Yapılacak Görevler =
**A)** Aşağıdaki alıntıya göre (i), (ii) ve (iii) ifadelerinin her birinin metinle uyuşup uyuşmadığını belirleyiniz. Her yanıtı "evet" ya da "hayır" olarak veriniz ve karara dayanak olan metin sözlerini aynen alıntılayınız.
(i) Metin, dünyanın en fakir 50 ülkesinden 32'sinin Müslüman olduğunu bir iddia olarak aktarır.
(ii) Metne göre Kıbrıs Türk toplumu, milliyetçi propaganda tarafından tam anlamıyla kontrol altına alınmıştır.
(iii) Metne göre halkın bu tür durumları kabul edebilmesi için sorgulayıcı olması gerekir.
**B)** Aşağıdaki alıntının bir bölümünü kelimesi kelimesine aktarınız. Aktarıma "Ve bir yanda" sözlerinin geçtiği yerden başlayınız ve "bitme noktasına getirilmiştir..." sözlerinden sonra bitiriniz.

“Rum bizi kesecekti, Türkiye geldi kurtardı, giderse yine kesiliriz” siyaseti dışında, bir siyasetimiz yoktur!
Bir iddiaya göre, Dünya’nın en fakir 50 ülkesinin 32’si Müslüman...
Ve bu 32 fakir devletin başkanı, sultanı, Dünya’nın en zengin 500 kişisi içerisinde...
-*-*-
Halkın, buna benzer durumları kabul edebilmesi için, sürekli olarak bilgisiz kalması ve sorgulayıcı olmaktan uzak tutulması gerekir...
Ve işte bu gibi durumlarda din ya da aşırı milliyetçilik gibi kavramlar devreye sokulur...
-*-*-
Elbette insanlar inandırılır...
Ve bir yanda araştırmayan, sorgulamayan bilgisizlik; öte yanda inanmışlık derken o ülkenin, o toplumun, o halkın geleceği hiç de parlak değildir...
-*-*-
Örneğin Kıbrıs’ta, “milliyetçi çatışmalardan” çok acılar çektiği inkar edilemez Kıbrıs Türk toplumu, milliyetçi propaganda tarafından her ne kadar etkisizleştirilmiş olsa da, tam anlamıyla kontrol altına alınamadığı için, nüfus yapısı değiştirilerek neredeyse bitme noktasına getirilmiştir...

Kayıtlı Veriler =
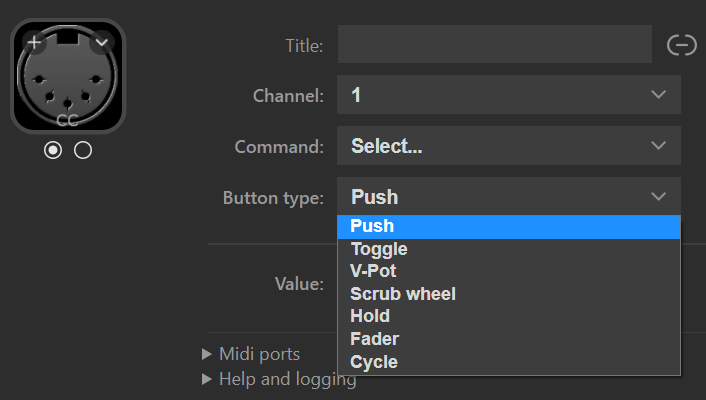The image size is (706, 400).
Task: Click the CC label on the MIDI tile
Action: (68, 122)
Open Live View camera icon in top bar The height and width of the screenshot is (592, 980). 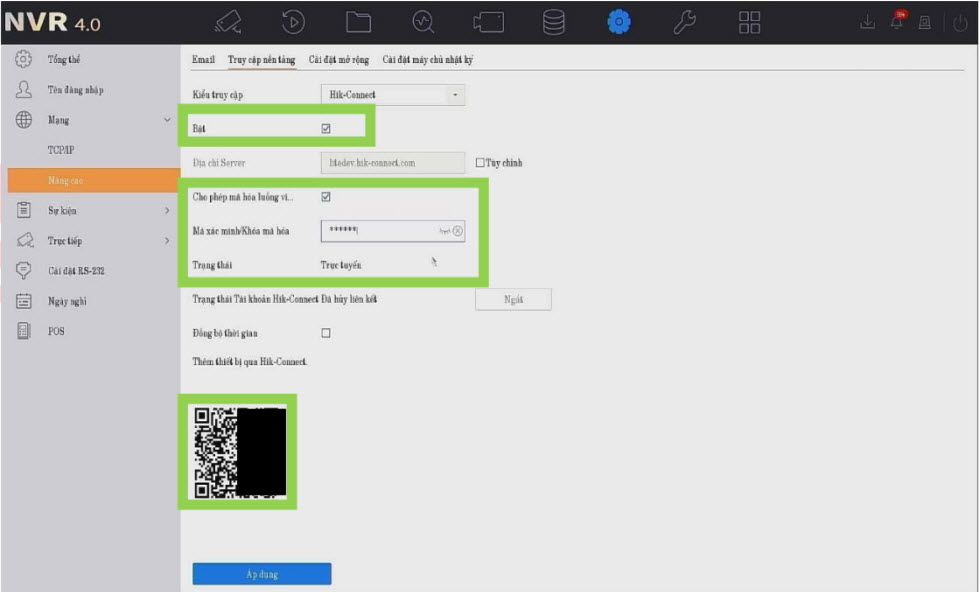[x=228, y=22]

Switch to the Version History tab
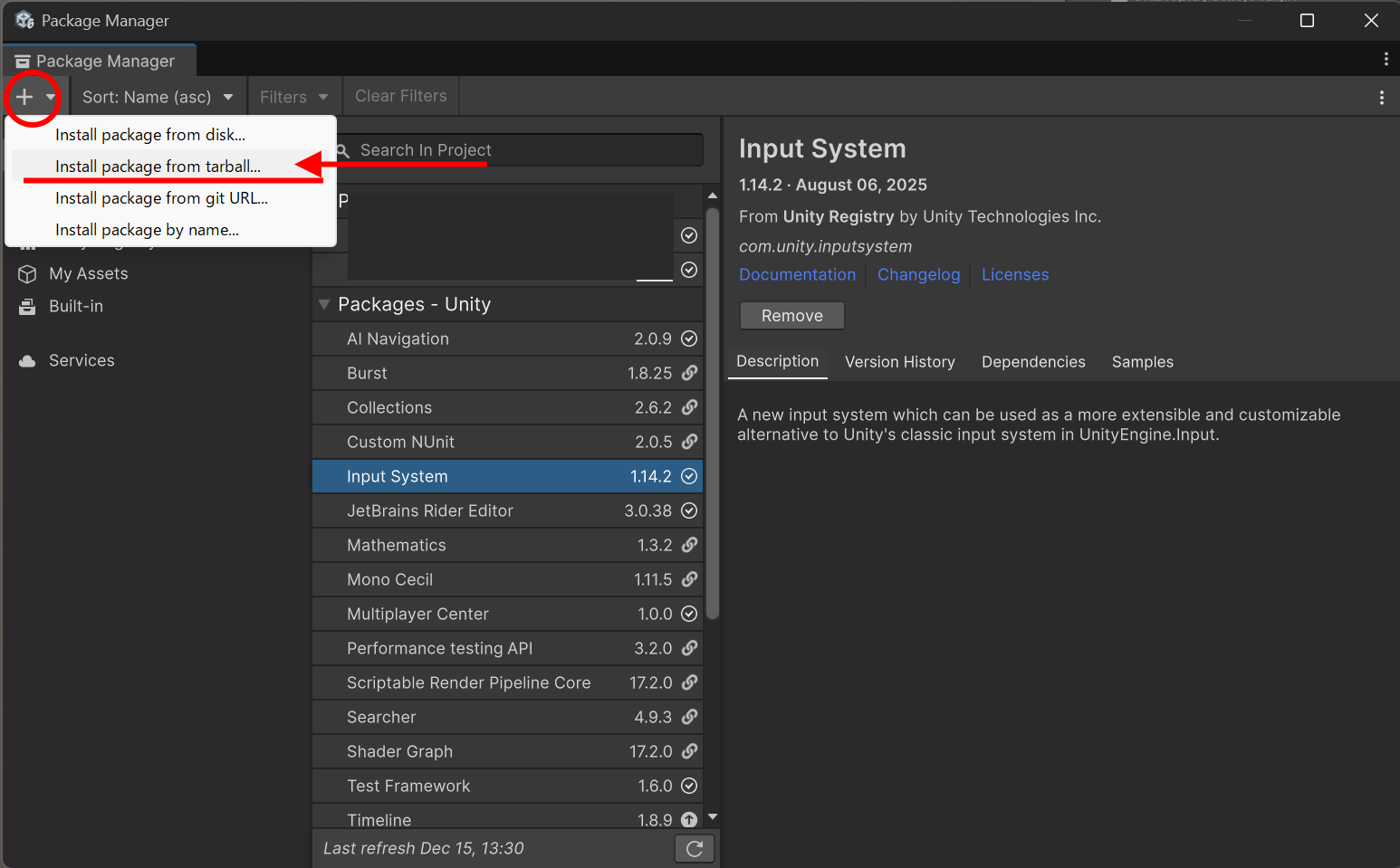click(899, 362)
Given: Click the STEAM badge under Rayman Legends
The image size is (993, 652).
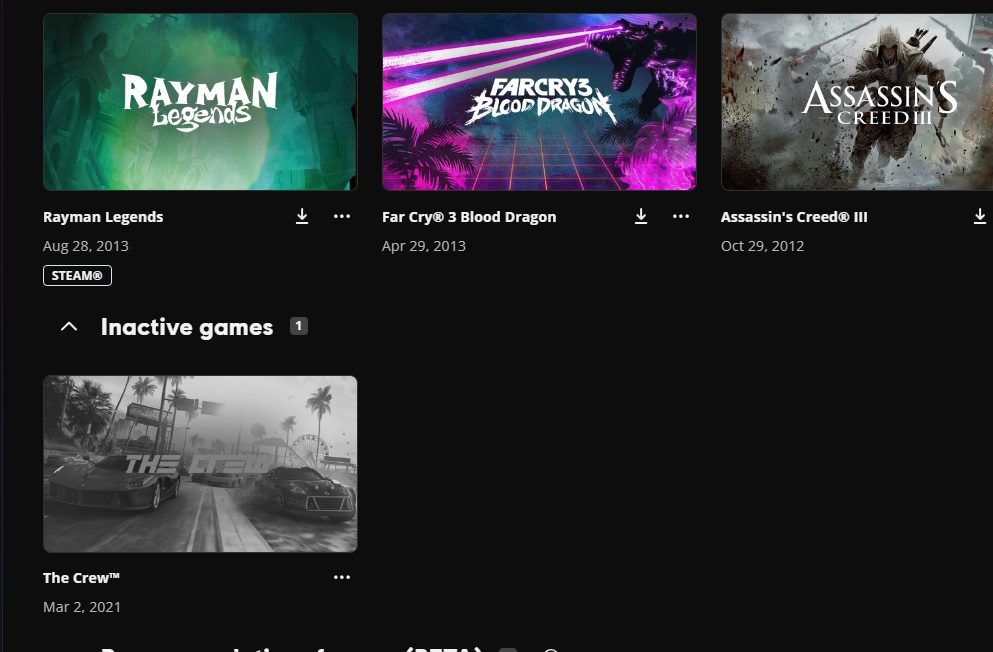Looking at the screenshot, I should coord(77,275).
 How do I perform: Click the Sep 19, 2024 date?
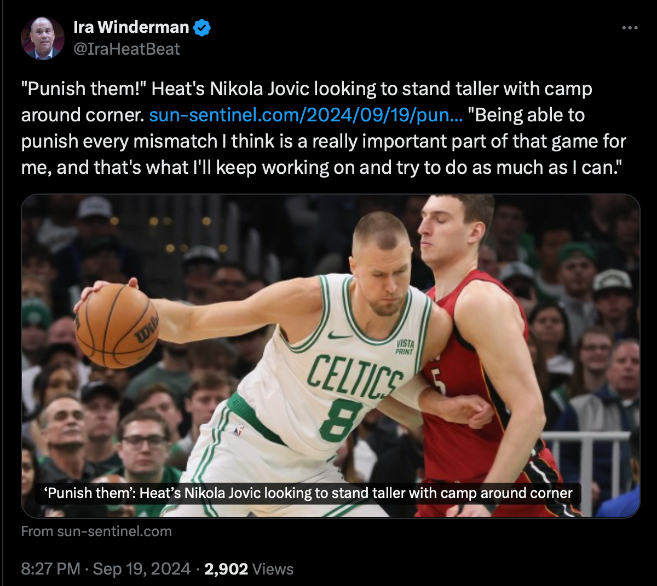(x=142, y=569)
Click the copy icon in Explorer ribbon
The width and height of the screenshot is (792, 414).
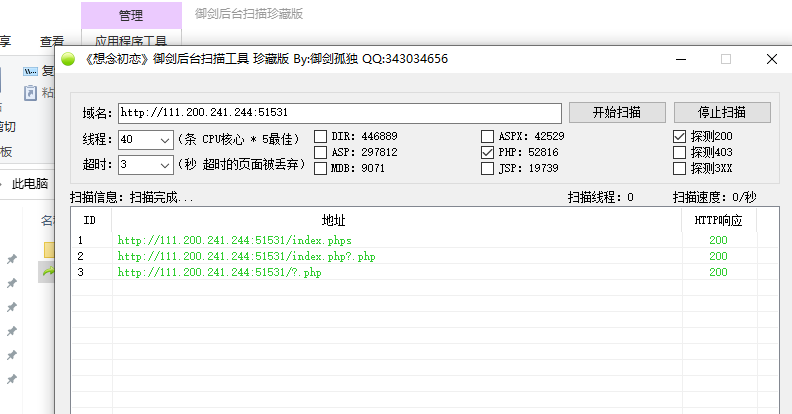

Görev Sonuçları =
**A)**
(i) Evet: "Bir iddiaya göre, Dünya’nın en fakir 50 ülkesinin 32’si Müslüman"
(ii) Hayır: "tam anlamıyla kontrol altına alınamadığı için"
(iii) Hayır: "sürekli olarak bilgisiz kalması ve sorgulayıcı olmaktan uzak tutulması gerekir"

**B)**
Ve bir yanda araştırmayan, sorgulamayan bilgisizlik; öte yanda inanmışlık derken o ülkenin, o toplumun, o halkın geleceği hiç de parlak değildir...
-*-*-
Örneğin Kıbrıs’ta, “milliyetçi çatışmalardan” çok acılar çektiği inkar edilemez Kıbrıs Türk toplumu, milliyetçi propaganda tarafından her ne kadar etkisizleştirilmiş olsa da, tam anlamıyla kontrol altına alınamadığı için, nüfus yapısı değiştirilerek neredeyse bitme noktasına getirilmiştir...